Genetic excellence Deppe Angus tests quality bulls at Midland Bull Test
Published on March 21, 2020
Nestled in the northeast Iowa town of Waverly, Deppe Angus has been committed to providing high quality bulls to commercial producers around the country since 1997.
Owner and operator Dennis Deppe grew up on a commercial operation and was first introduced to Angus cattle while working for Strathe Angus in college.
“The experience piqued my interest in the genetic side of enhancing purebred cattle,” he says.
From his background, Deppe knew where commercial producers were coming from and what traits they needed for cattle to work in a commercial setting.
He starts with using proven cow families.
“We want cows to be very maternal, docile, and correct in their structure and appearance,” he says. “We breed them to power bulls that offer growth and efficiency. Our goal is to tie all that together for commercial producers.”
History of testing
Deppe Angus started testing cattle in the Iowa Cattlemen Association’s bull tests in 1999, and in 2013, began testing bulls at the “granddaddy” of bull tests – Midland Bull Test.
Deppe has been fascinated by the Midland Bull Test since he was young.
“I can remember studying the Midland Bull Test data as a kid,” he says.
Now in its eighth year of participating in the Midland Bull Test, Deppe Angus is recognized as one of the most consistent top performers. In 2018, Deppe Angus produced the World Champion Pen of Bulls and this year, took runner up honors.
“The feed efficiency data combined with being evaluated for performance, fertility and carcass traits in an objective third party manner is what attracted me to the Midland Bull Test,” he says. “Some of the best seedstock producers put their top bulls on test at Midland, and in turn, Midland provides an extensive amount of data and information as anyone in the business so cattlemen know what they are buying.”
Deppe Angus will sell 19 bulls in this year’s Midland Bull Test sale. Deppe Angus also sells bulls through the Iowa Cattlemen Association’s tests, as well as private sales.
“We market about 65 bulls per year and most to commercial cattle operators,” he says. “A few of our bulls go to seedstock producers, generally around 10 percent. We average about 50 to 60 percent returning customers.”
“Our ideal bull is one that can perform in any environment he is put in and can increase the genetic value of the cowherd,” he says. “Adding value to the cowherd is a main focus, whether it be carcass, growth or maternal traits.”
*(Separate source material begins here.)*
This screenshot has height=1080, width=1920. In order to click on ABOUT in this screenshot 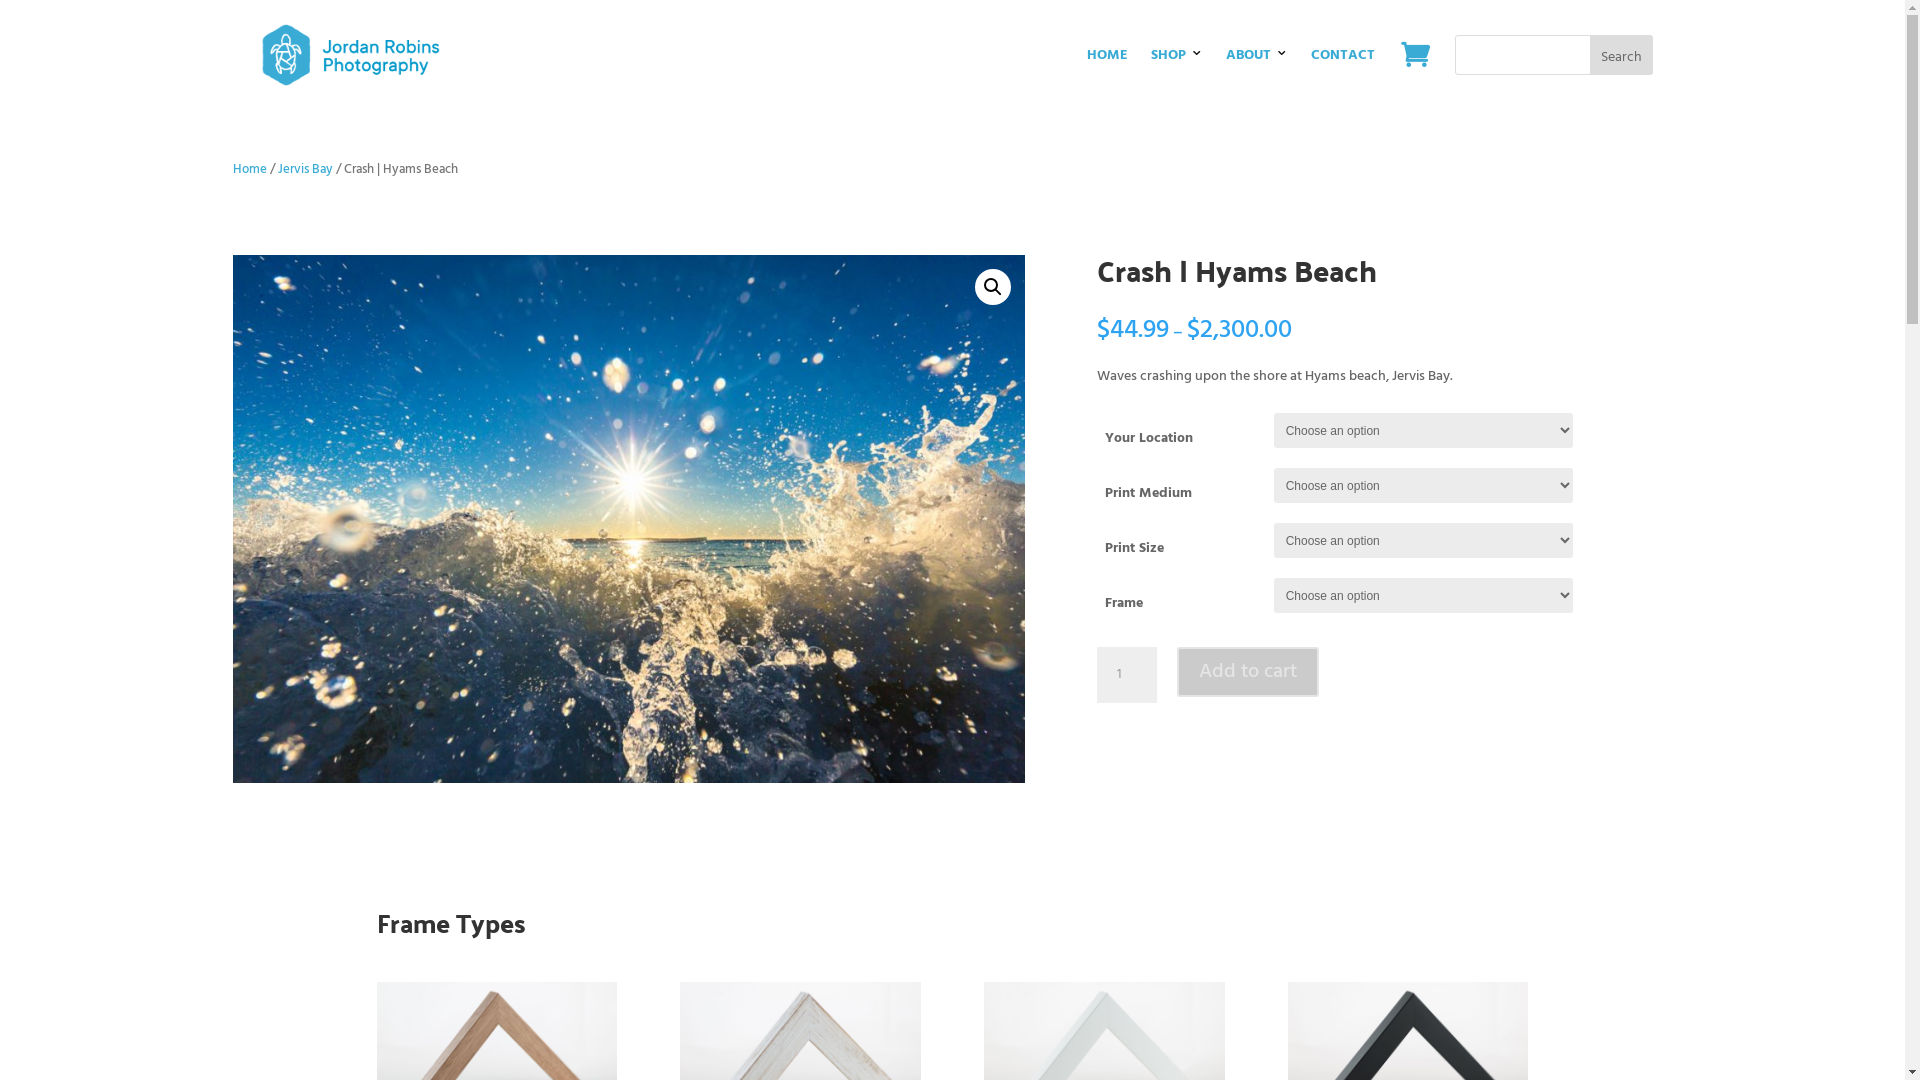, I will do `click(1248, 56)`.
“Moving forward, we are looking to continually grow our cowherd” says Deppe. “We want to continue to work on the genetic piece of keeping a balanced animal from phenotype to genomic type and to make sure the structure and longevity exist. We want to have the data to back all this up.”
He continues, “I work with a couple of cooperator herds as well, both of which have very different feeding resources because of their environments.”
“The first cooperator is in southern Iowa with a lot of fescue, which is a hard grass for cattle to survive on,” Deppe notes. “The other herd is on the bluffs near the Mississippi River and has a completely different environment.”
“We want to make sure cattle can thrive in their environment,” he says. “We don’t use creep feed to make sure mothers can manage themselves and produce a big calf on their own without the help of a creep feed supplement.”
“We focus a lot on the data that comes in from how these bulls perform,” says Deppe. “We are very committed to sorting bulls first on structure and survivability in their environment before we look at EPDs or any other data.”
“My advice to young producers getting into this business is something I have been told time and time again,” says Deppe. “Study cow families and study the history behind those cattle to make sure that we have the best cow families we can possibly get.”
He continues, “Going forward, genetics will always come back and work for us when we start with strong families. Embrace technology and data but always make sure cattle can function in their environment and be profitable.”